Po końcowej syrenie tradycyjnego komentarza dotyczącego przebiegu spotkania odmówił koszykarz Kociewskich Diabłów Uros Mirkovic. Serb zdecydował się na szczerze słowa skierowane do osób związanych ze starogardzkim basketem, rozmawiał także z fanami zaraz po końcowej syrenie.
- Nie będę analizował meczu - mówił Uros Mirkovic. - Chcę powiedzieć, że wszystkim łatwo jest być mądrym, nie mamy dobrej sytuacji, ale nie ma co narzekać, lubimy się wzajemnie i będzie tak do końca sezonu. Trzymamy się razem, walczymy, trenujemy i dajemy z siebie wszystko, na tyle ile jest to możliwe. Nie wiem, jaki wynik będzie z tego, ale wiem, że jesteśmy razem i zrobimy wszystko, aby to wyprostować - podkreślił podkoszowy biało-niebieskich.

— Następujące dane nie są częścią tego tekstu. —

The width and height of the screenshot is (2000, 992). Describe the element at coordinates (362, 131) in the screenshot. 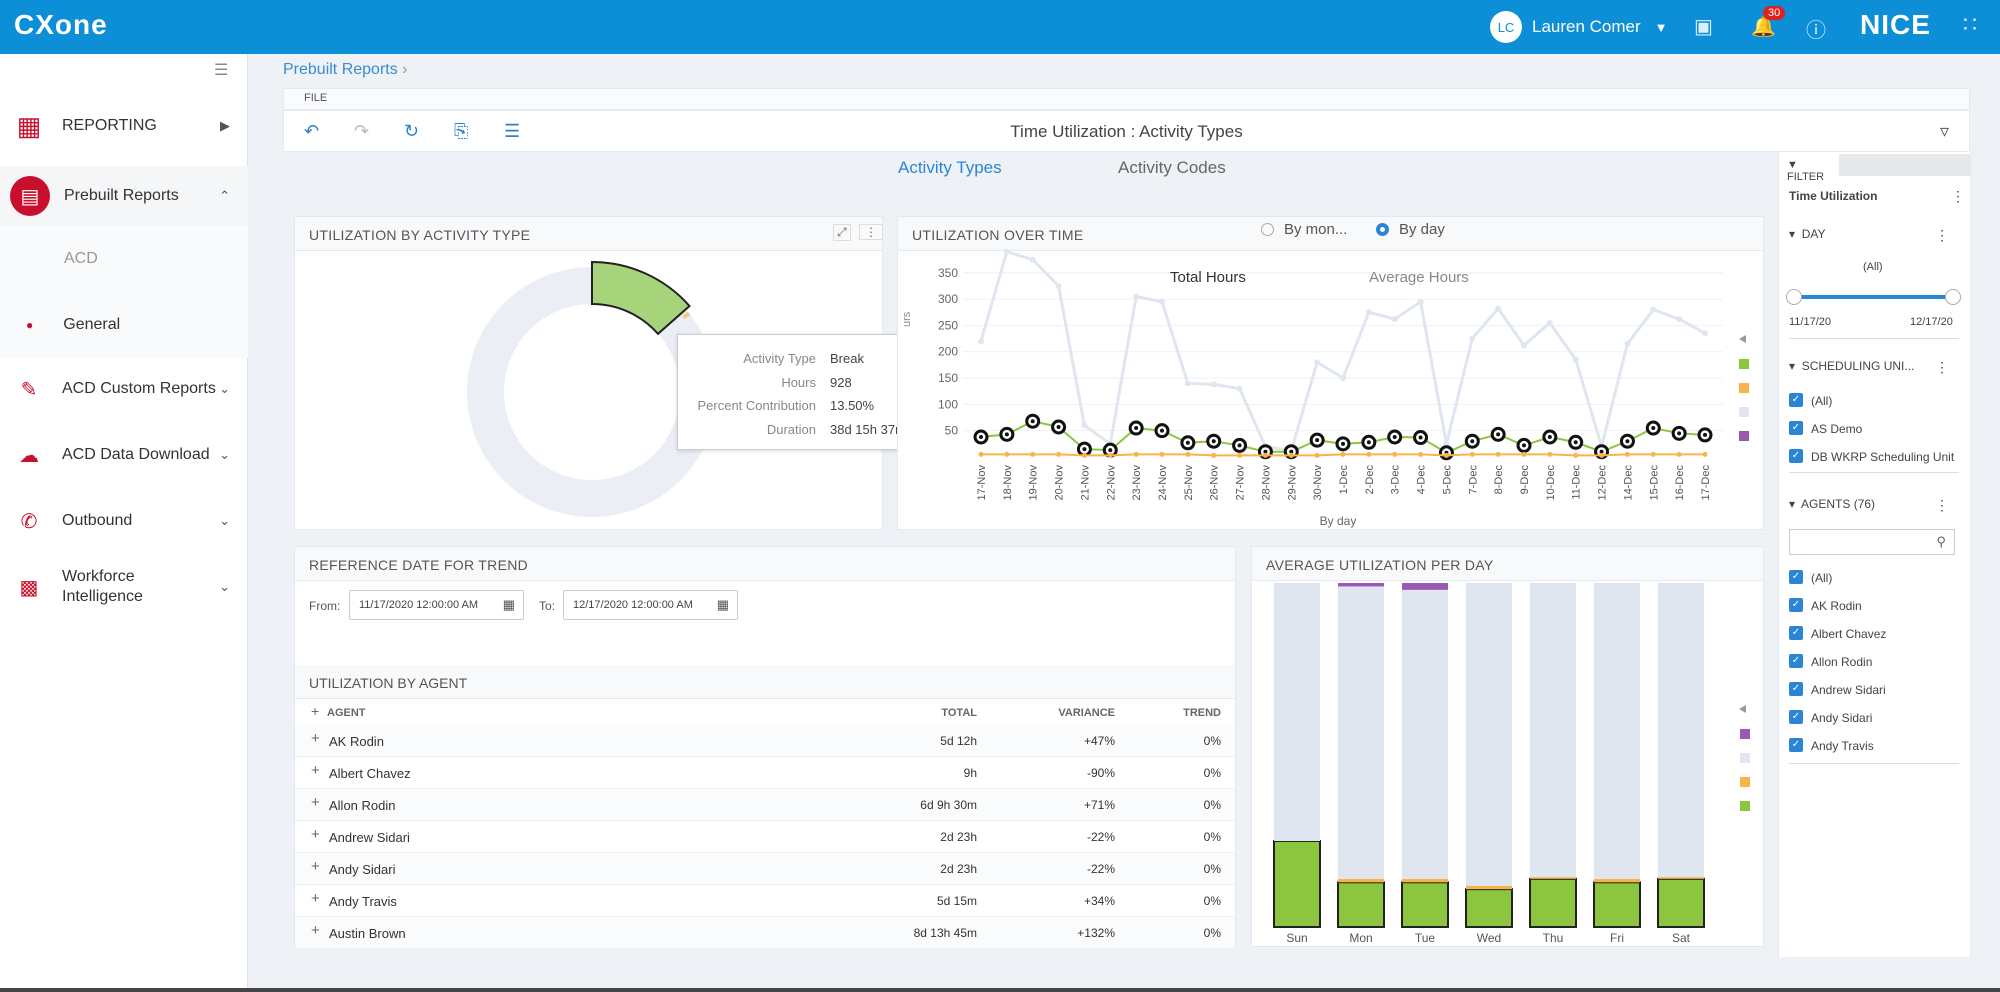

Zastanawiająca w szczególności dla nowego trenera Polpharmy Mindaugasa Budzinauskasa może być druga połowa w wykonaniu jego nowych podopiecznych. Początek starcia należał do gospodarzy, jednak po przerwie starogardzianie byli zupełnie inną drużyną. Grali oni gorzej w ataku, lecz przede wszystkim litewski szkoleniowiec przyczepić może się do obrony, która z każdą minutą trwania pojedynku była na dużo gorszym poziomie.

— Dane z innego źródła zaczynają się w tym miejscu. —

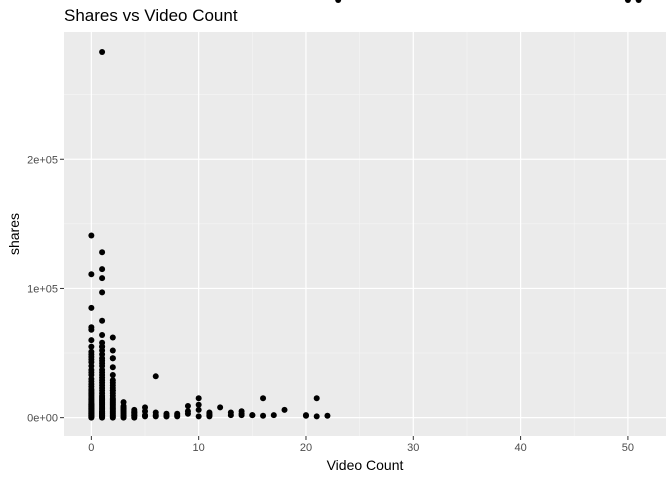 This screenshot has height=480, width=672. Describe the element at coordinates (91, 448) in the screenshot. I see `x-tick-label: 0` at that location.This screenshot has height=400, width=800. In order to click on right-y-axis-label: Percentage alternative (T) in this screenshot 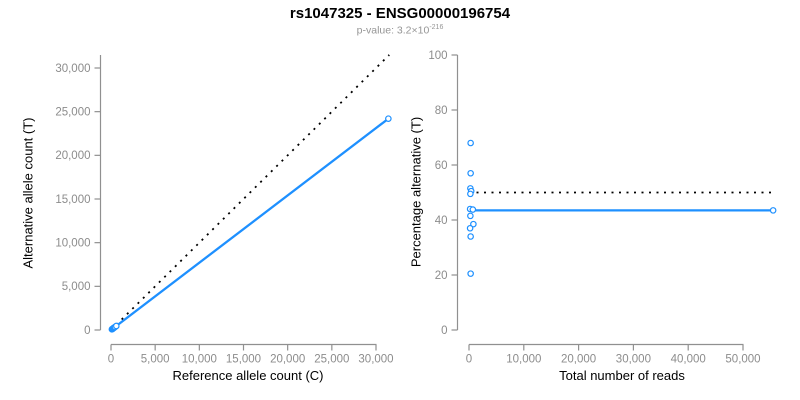, I will do `click(416, 192)`.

- Trudno mi powiedzieć co się stało - zastanawiał się Budzinauskas. - Muszę spokojnie wszystko przeanalizować, bo tak, jak bardzo dobrze graliśmy w obronie w 1. połowie, to potem ten sam zespół, ci sami zawodnicy w 2. połowie poprostu zagrali bardzo słabo, popełniliśmy dużo własnych błędów i niewątpliwie stąd mamy ten problem - dodawał.

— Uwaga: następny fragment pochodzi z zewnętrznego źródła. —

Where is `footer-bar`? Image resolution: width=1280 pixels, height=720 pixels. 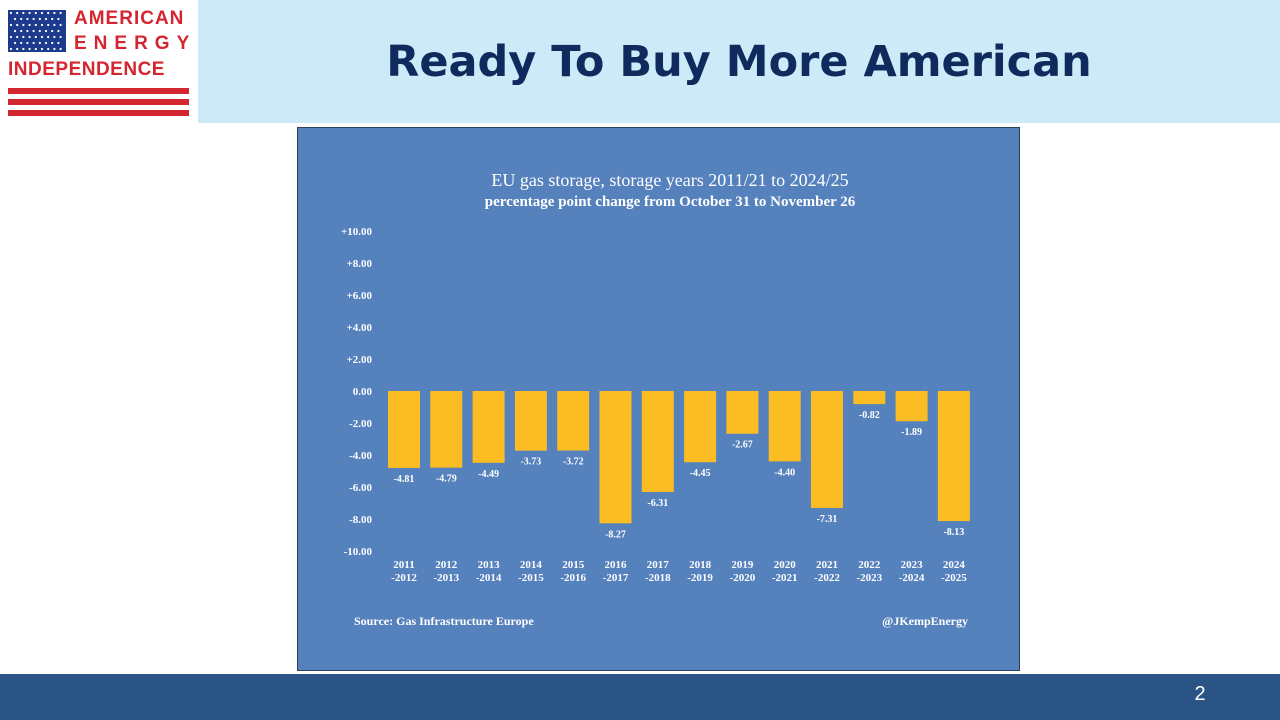
footer-bar is located at coordinates (640, 697).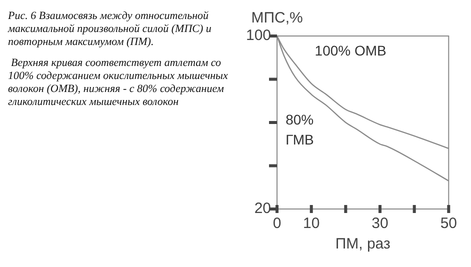  What do you see at coordinates (118, 83) in the screenshot?
I see `text: Верхняя кривая соответствует атлетам со 100% содержанием окислительных мышечных волокон (ОМВ), нижняя - с 80% содержанием гликолитических мышечных волокон` at bounding box center [118, 83].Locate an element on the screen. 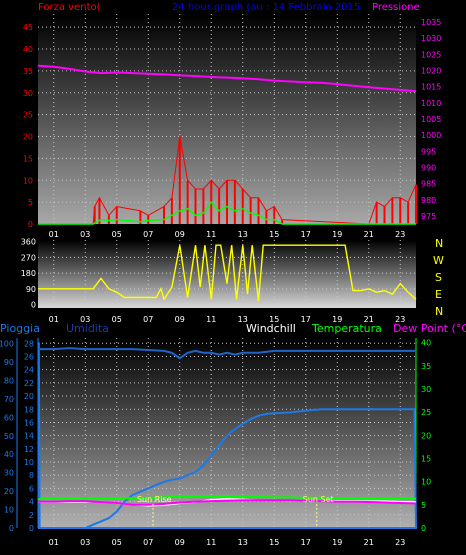 The image size is (466, 555). temperature-y-tick: 0 is located at coordinates (424, 528).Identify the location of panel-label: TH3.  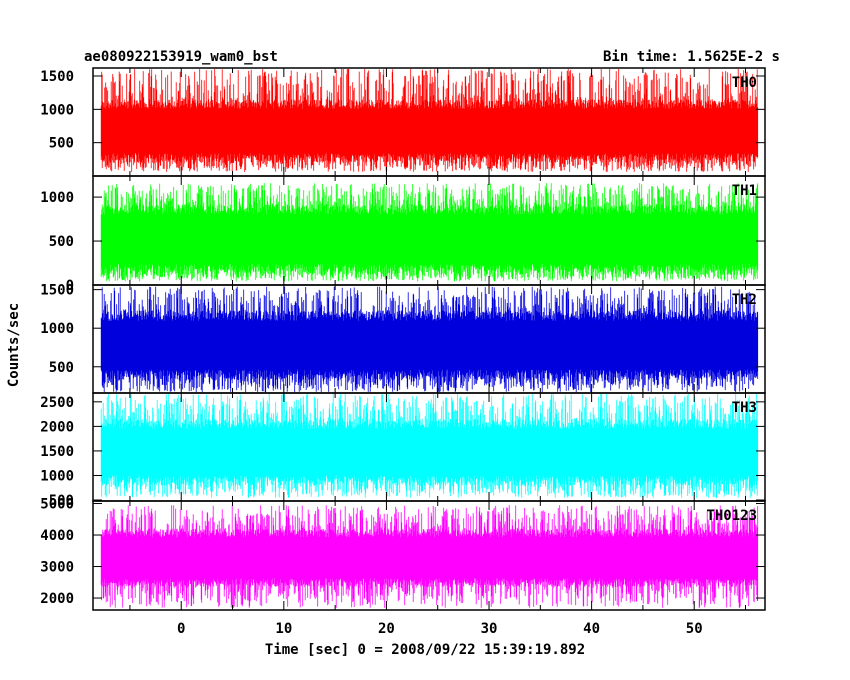
(744, 408).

Co ciekawe ostatni zespół Tauron Basket Ligi borykał się także z bardzo wąską rotacją. Krótko zagrali Roman Szymański i Johny Dee, a w ogóle na parkiecie nie pojawił się Tomasz Wojdyła.
- Graliśmy praktycznie sześcioma zawodnikami i jednym z nich był nowy gracz - podsumował Mindaugas Budzinauskas. - Mieliśmy duże problemy z rotacją, Łukasz Diduszko musiał grać 38 minut, Marcin Flieger 35 minut dlatego można to zrozumieć. Ale taka obrona jak w 4. kwarcie? - tego to ja akurat nie mogę zrozumieć, zakończył wściekły trener Farmaceutów.